### INSTRUCTIONS TO FOLLOW
Please collect each line of the records below that contains the word "height". Case matters.

### RECORDS FOR THIS TASK
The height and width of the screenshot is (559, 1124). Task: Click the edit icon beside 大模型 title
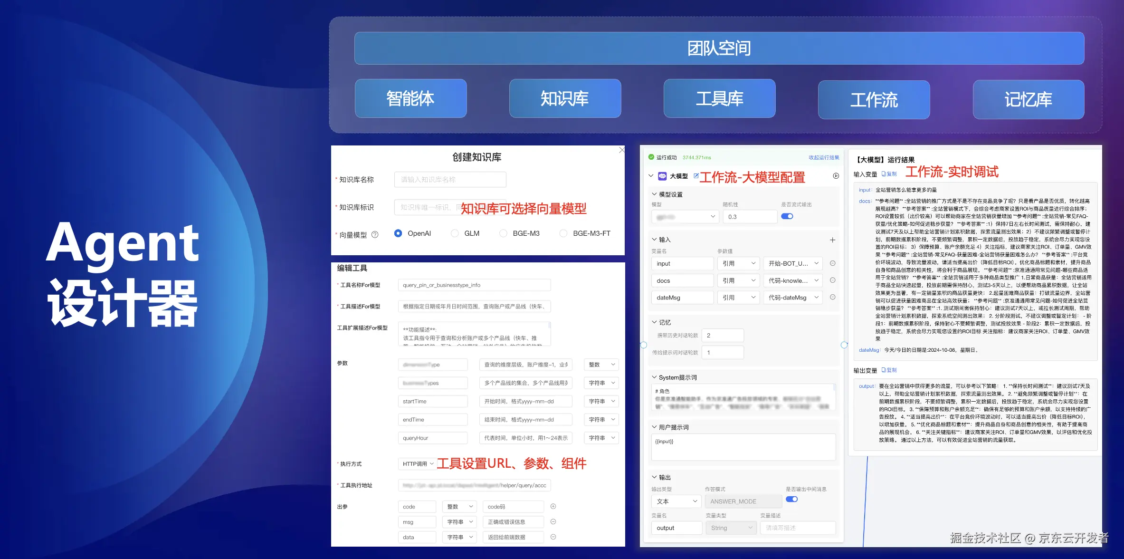click(696, 176)
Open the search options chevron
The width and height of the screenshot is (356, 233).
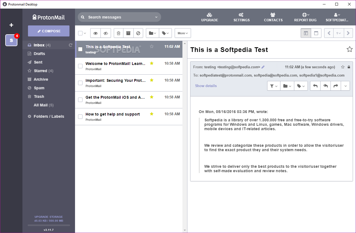(x=156, y=17)
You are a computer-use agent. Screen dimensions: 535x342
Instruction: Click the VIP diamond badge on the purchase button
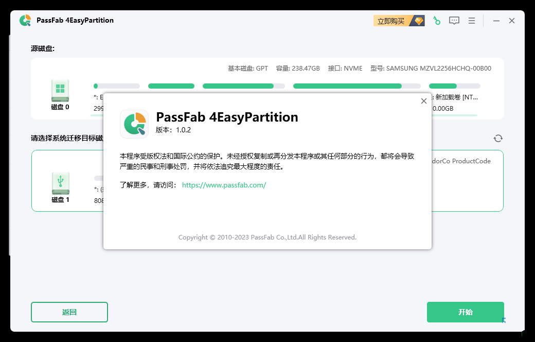click(418, 21)
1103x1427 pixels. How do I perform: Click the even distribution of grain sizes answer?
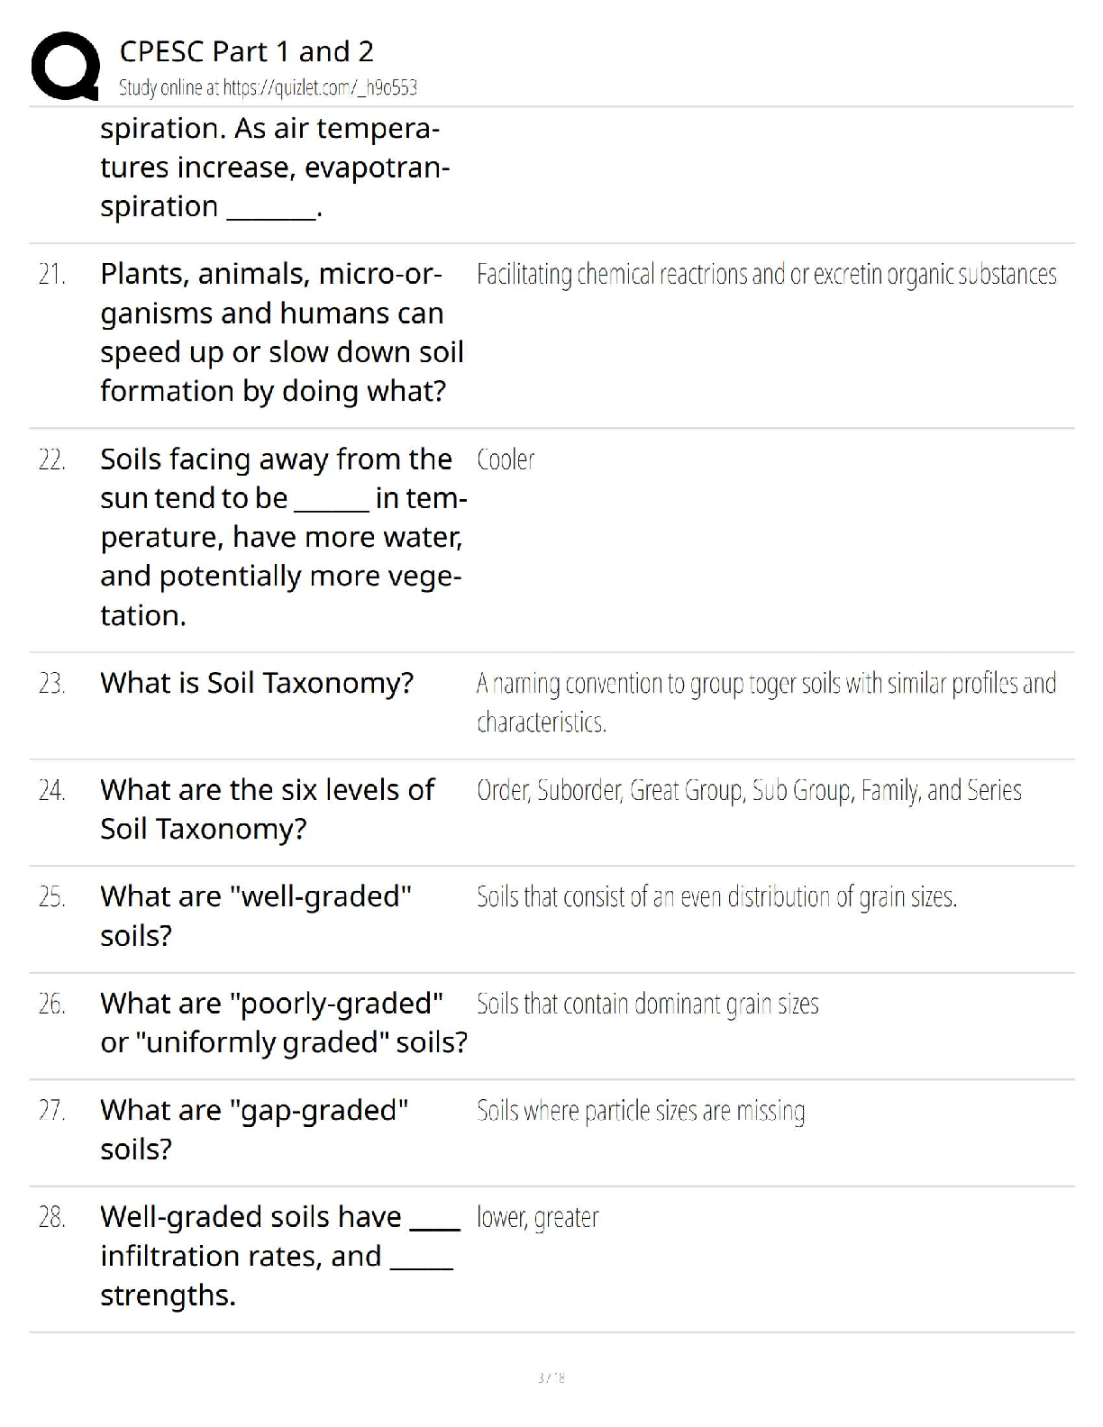716,896
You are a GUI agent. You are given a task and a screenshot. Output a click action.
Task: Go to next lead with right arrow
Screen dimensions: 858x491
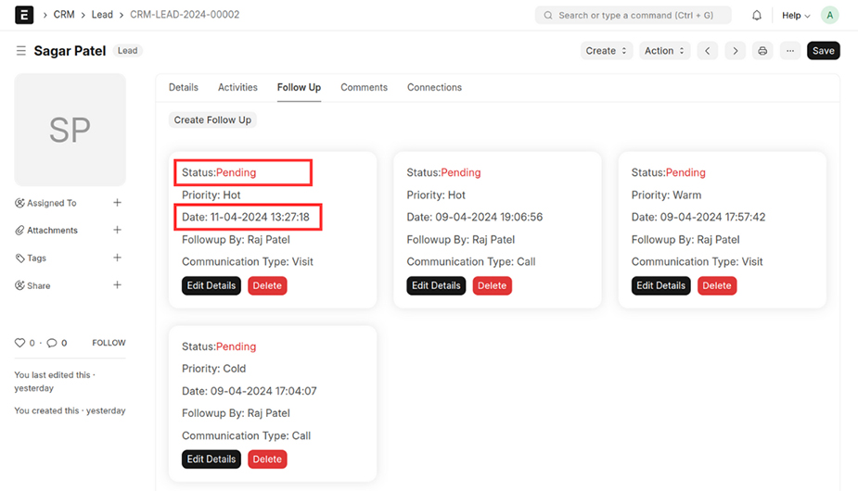(x=735, y=51)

### SOLUTION TO THIS EXERCISE
The height and width of the screenshot is (559, 1124). Task: Click the edit icon beside 大模型 title
The width and height of the screenshot is (356, 233).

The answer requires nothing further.